→ **Exercise**: Return each record shown below exactly, with none omitted.

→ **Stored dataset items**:
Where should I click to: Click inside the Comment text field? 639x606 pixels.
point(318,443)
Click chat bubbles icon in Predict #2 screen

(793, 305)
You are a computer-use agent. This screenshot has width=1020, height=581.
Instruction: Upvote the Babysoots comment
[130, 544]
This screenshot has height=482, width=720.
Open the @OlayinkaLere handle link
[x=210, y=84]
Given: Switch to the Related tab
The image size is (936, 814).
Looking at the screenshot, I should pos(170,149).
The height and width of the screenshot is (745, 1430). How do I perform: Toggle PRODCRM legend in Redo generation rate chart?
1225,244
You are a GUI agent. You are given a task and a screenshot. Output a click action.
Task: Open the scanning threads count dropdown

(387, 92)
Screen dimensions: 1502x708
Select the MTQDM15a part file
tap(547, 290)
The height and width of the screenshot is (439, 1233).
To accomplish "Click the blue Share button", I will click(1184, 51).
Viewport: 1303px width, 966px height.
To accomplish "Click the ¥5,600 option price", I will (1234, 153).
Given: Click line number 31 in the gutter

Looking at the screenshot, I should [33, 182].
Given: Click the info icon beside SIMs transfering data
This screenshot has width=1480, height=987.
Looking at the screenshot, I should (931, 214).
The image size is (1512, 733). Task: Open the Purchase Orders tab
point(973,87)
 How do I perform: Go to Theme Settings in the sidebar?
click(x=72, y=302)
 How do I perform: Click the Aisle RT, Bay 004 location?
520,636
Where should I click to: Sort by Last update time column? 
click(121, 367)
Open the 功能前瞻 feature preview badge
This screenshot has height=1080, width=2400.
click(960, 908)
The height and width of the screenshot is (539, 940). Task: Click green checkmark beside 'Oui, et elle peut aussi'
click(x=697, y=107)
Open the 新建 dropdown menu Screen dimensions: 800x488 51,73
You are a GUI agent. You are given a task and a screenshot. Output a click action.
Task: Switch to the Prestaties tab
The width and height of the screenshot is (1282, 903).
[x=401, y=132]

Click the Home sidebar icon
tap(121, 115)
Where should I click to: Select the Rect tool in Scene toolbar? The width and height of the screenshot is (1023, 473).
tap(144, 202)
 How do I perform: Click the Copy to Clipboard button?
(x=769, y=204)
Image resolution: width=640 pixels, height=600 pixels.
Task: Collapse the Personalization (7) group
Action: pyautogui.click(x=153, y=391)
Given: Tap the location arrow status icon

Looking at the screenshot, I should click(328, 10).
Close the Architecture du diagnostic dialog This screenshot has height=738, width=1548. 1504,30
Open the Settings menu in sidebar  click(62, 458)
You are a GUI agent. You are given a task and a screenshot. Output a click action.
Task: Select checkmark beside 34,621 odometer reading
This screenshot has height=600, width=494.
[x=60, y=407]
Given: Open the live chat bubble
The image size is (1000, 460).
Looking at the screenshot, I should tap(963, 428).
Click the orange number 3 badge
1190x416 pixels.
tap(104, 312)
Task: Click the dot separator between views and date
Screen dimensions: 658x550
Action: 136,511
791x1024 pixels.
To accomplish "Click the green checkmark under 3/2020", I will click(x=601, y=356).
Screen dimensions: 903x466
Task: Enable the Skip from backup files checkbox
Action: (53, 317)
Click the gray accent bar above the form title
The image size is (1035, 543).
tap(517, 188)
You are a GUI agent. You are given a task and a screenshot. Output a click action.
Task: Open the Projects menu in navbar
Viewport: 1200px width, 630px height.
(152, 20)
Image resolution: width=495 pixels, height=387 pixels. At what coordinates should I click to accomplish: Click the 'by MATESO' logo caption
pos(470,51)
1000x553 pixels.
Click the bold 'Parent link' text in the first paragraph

→ **Result**:
Where should I click to: Click inside the Comment text field? 639x606 pixels.
point(318,443)
Click chat bubbles icon in Predict #2 screen

(793, 305)
You are a computer-use agent. This screenshot has width=1020, height=581.
Instruction: Upvote the Babysoots comment
[130, 544]
This screenshot has height=482, width=720.
Open the @OlayinkaLere handle link
[x=210, y=84]
Given: Switch to the Related tab
The image size is (936, 814).
Looking at the screenshot, I should pos(170,149).
The height and width of the screenshot is (745, 1430). How do I perform: Toggle PRODCRM legend in Redo generation rate chart?
1225,244
You are a GUI agent. You are given a task and a screenshot. Output a click action.
Task: Open the scanning threads count dropdown

(387, 92)
Screen dimensions: 1502x708
Select the MTQDM15a part file
tap(547, 290)
The height and width of the screenshot is (439, 1233).
To accomplish "Click the blue Share button", I will click(1184, 51).
Viewport: 1303px width, 966px height.
To accomplish "Click the ¥5,600 option price", I will (1234, 153).
Given: Click line number 31 in the gutter

Looking at the screenshot, I should [33, 182].
Given: Click the info icon beside SIMs transfering data
This screenshot has width=1480, height=987.
Looking at the screenshot, I should (931, 214).
The image size is (1512, 733). Task: Open the Purchase Orders tab
point(973,87)
 How do I perform: Go to Theme Settings in the sidebar?
click(x=72, y=302)
 How do I perform: Click the Aisle RT, Bay 004 location?
520,636
Where should I click to: Sort by Last update time column? 
click(121, 367)
Open the 功能前瞻 feature preview badge
This screenshot has height=1080, width=2400.
click(960, 908)
The height and width of the screenshot is (539, 940). Task: Click green checkmark beside 'Oui, et elle peut aussi'
click(x=697, y=107)
Open the 新建 dropdown menu Screen dimensions: 800x488 51,73
You are a GUI agent. You are given a task and a screenshot. Output a click action.
Task: Switch to the Prestaties tab
The width and height of the screenshot is (1282, 903).
[x=401, y=132]

Click the Home sidebar icon
tap(121, 115)
Where should I click to: Select the Rect tool in Scene toolbar? The width and height of the screenshot is (1023, 473).
tap(144, 202)
 How do I perform: Click the Copy to Clipboard button?
(x=769, y=204)
Image resolution: width=640 pixels, height=600 pixels.
Task: Collapse the Personalization (7) group
Action: pyautogui.click(x=153, y=391)
Given: Tap the location arrow status icon

Looking at the screenshot, I should click(328, 10).
Close the Architecture du diagnostic dialog This screenshot has height=738, width=1548. 1504,30
Open the Settings menu in sidebar  click(62, 458)
You are a GUI agent. You are given a task and a screenshot. Output a click action.
Task: Select checkmark beside 34,621 odometer reading
This screenshot has height=600, width=494.
[x=60, y=407]
Given: Open the live chat bubble
The image size is (1000, 460).
Looking at the screenshot, I should tap(963, 428).
Click the orange number 3 badge
1190x416 pixels.
tap(104, 312)
Task: Click the dot separator between views and date
Screen dimensions: 658x550
Action: 136,511
791x1024 pixels.
To accomplish "Click the green checkmark under 3/2020", I will click(x=601, y=356).
Screen dimensions: 903x466
Task: Enable the Skip from backup files checkbox
Action: (53, 317)
Click the gray accent bar above the form title
The image size is (1035, 543).
tap(517, 188)
You are a GUI agent. You are given a task and a screenshot. Output a click action.
Task: Open the Projects menu in navbar
Viewport: 1200px width, 630px height.
(152, 20)
Image resolution: width=495 pixels, height=387 pixels. At what coordinates should I click to accomplish: Click the 'by MATESO' logo caption
pos(470,51)
1000x553 pixels.
Click the bold 'Parent link' text in the first paragraph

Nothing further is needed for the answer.